### Task details
Search the records below for the string "agent" and copy each line where it turns up.

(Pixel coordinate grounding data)

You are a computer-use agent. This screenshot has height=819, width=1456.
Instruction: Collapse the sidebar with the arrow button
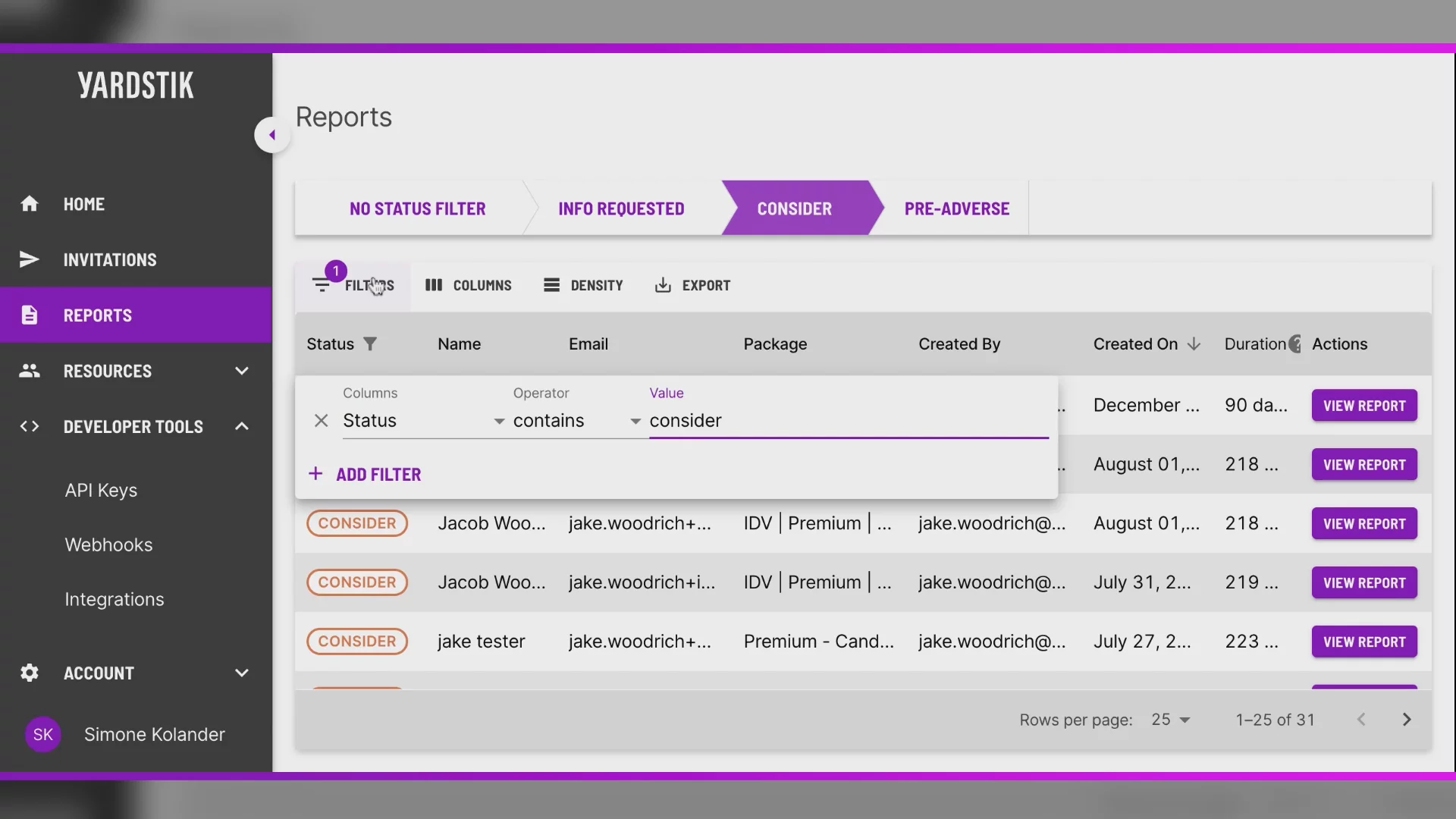[271, 135]
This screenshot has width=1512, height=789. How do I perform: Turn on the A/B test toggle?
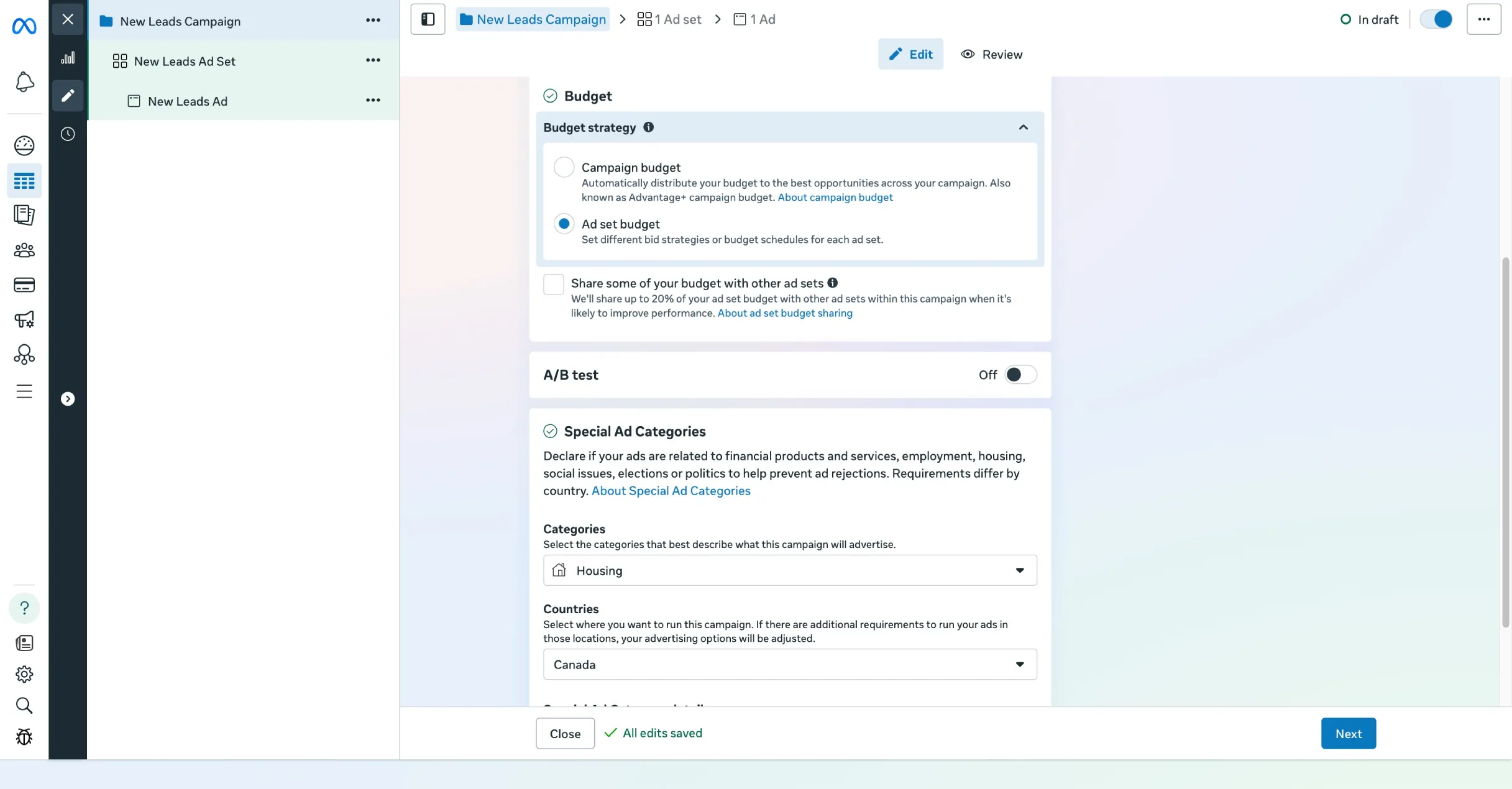pos(1020,375)
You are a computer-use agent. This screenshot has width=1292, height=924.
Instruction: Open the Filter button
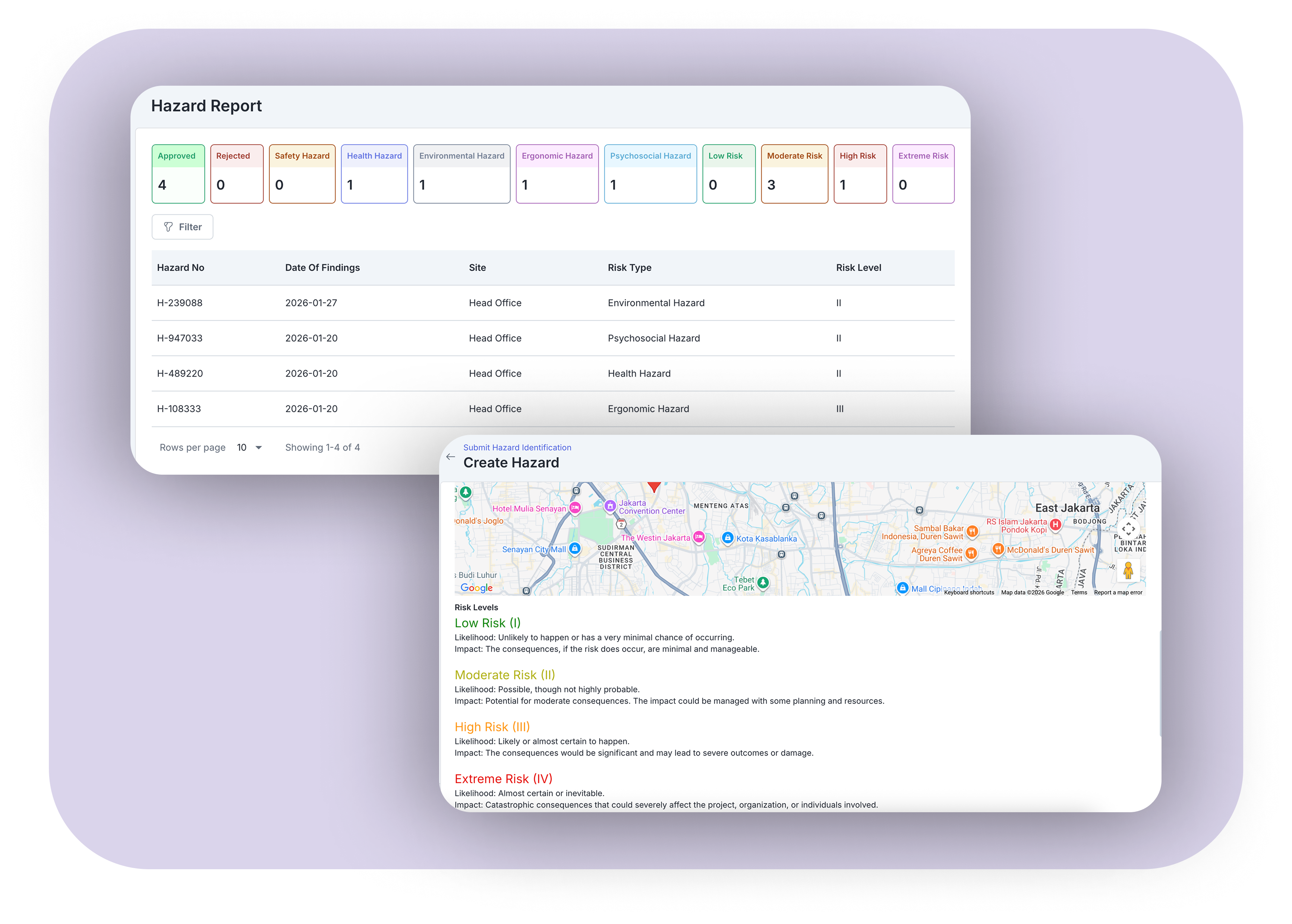pyautogui.click(x=182, y=227)
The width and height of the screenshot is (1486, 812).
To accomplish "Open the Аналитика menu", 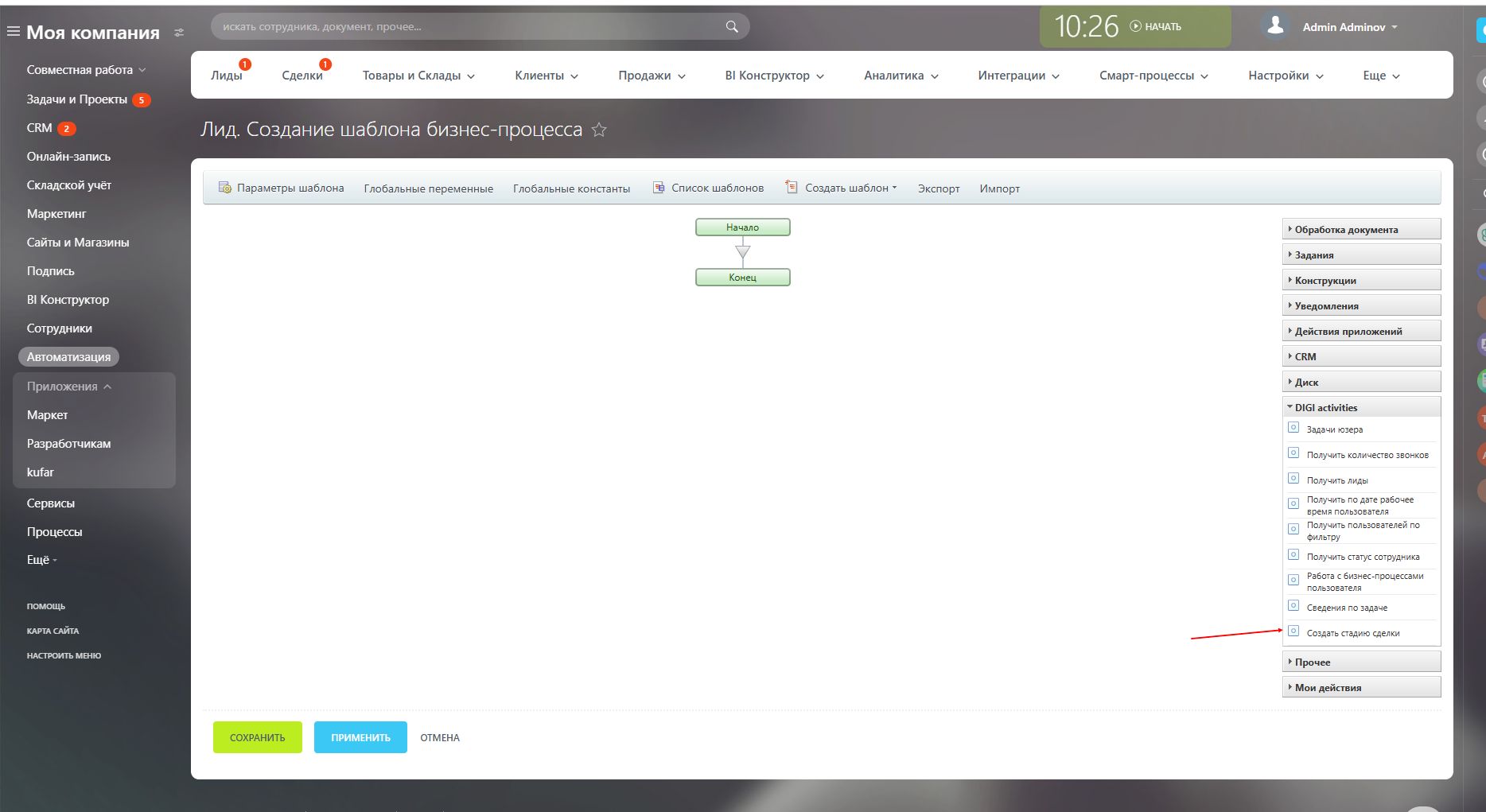I will [x=895, y=75].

### Task response
You are a computer-use agent. This screenshot has height=819, width=1456.
You are a computer-use agent. This screenshot has width=1292, height=924.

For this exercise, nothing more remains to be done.